> _TASK BRIEF_:
Only one stretch of the listing below is wanted: every line from the first to the line containing "Elkhart Brush Hawk Water Cannon (54, 2441)", set down exactly.

> _DATA LISTING_:
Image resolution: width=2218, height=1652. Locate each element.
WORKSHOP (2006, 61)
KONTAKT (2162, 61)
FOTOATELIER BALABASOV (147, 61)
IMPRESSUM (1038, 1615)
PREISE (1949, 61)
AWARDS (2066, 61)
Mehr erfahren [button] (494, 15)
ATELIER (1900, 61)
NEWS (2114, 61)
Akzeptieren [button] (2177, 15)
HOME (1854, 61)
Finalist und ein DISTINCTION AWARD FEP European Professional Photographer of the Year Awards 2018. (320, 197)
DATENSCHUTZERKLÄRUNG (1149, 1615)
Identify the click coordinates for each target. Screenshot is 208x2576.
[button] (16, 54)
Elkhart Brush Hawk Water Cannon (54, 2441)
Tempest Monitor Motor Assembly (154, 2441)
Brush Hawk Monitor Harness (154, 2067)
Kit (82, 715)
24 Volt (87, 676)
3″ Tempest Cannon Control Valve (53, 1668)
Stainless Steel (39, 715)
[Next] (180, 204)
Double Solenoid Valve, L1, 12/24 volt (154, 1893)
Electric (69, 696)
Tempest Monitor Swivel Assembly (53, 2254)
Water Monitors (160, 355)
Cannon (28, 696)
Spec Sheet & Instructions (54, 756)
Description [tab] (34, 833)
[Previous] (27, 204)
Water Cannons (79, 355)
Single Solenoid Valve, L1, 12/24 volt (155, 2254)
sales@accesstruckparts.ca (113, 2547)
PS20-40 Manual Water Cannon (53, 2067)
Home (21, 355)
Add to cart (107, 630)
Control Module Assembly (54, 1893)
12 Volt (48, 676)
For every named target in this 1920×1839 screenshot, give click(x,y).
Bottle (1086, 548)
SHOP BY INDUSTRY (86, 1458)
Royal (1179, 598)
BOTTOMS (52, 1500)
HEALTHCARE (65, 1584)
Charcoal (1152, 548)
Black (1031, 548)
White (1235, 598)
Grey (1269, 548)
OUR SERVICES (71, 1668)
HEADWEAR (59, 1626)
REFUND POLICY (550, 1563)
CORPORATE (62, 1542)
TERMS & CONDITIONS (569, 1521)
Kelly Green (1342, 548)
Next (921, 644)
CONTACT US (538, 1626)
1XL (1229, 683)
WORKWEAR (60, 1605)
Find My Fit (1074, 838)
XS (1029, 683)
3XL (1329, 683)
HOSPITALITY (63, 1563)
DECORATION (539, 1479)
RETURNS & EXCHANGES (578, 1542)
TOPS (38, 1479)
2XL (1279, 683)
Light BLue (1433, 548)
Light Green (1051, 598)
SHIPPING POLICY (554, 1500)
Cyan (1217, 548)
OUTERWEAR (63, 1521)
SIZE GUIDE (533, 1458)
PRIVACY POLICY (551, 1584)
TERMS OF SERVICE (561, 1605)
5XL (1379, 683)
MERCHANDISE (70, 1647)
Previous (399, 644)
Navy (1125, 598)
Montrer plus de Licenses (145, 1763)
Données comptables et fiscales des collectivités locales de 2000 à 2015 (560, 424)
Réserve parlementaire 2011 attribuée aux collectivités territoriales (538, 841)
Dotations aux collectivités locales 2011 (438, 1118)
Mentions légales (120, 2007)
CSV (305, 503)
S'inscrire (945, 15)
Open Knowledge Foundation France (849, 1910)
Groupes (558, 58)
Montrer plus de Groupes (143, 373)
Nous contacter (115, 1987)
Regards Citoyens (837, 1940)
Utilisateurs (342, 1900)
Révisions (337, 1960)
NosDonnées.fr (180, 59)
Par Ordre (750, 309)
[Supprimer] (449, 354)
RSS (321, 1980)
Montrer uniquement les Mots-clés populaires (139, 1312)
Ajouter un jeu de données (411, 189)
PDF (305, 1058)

> _THE ANSWER_:
Image resolution: width=2218, height=1652. Locate each element.
WORKSHOP (2006, 61)
KONTAKT (2162, 61)
FOTOATELIER BALABASOV (147, 61)
IMPRESSUM (1038, 1615)
PREISE (1949, 61)
AWARDS (2066, 61)
Mehr erfahren [button] (494, 15)
ATELIER (1900, 61)
NEWS (2114, 61)
Akzeptieren [button] (2177, 15)
HOME (1854, 61)
Finalist und ein DISTINCTION AWARD FEP European Professional Photographer of the Year Awards 2018. (320, 197)
DATENSCHUTZERKLÄRUNG (1149, 1615)
Identify the click coordinates for each target. Screenshot is 208x2576.
[button] (16, 54)
Elkhart Brush Hawk Water Cannon (54, 2441)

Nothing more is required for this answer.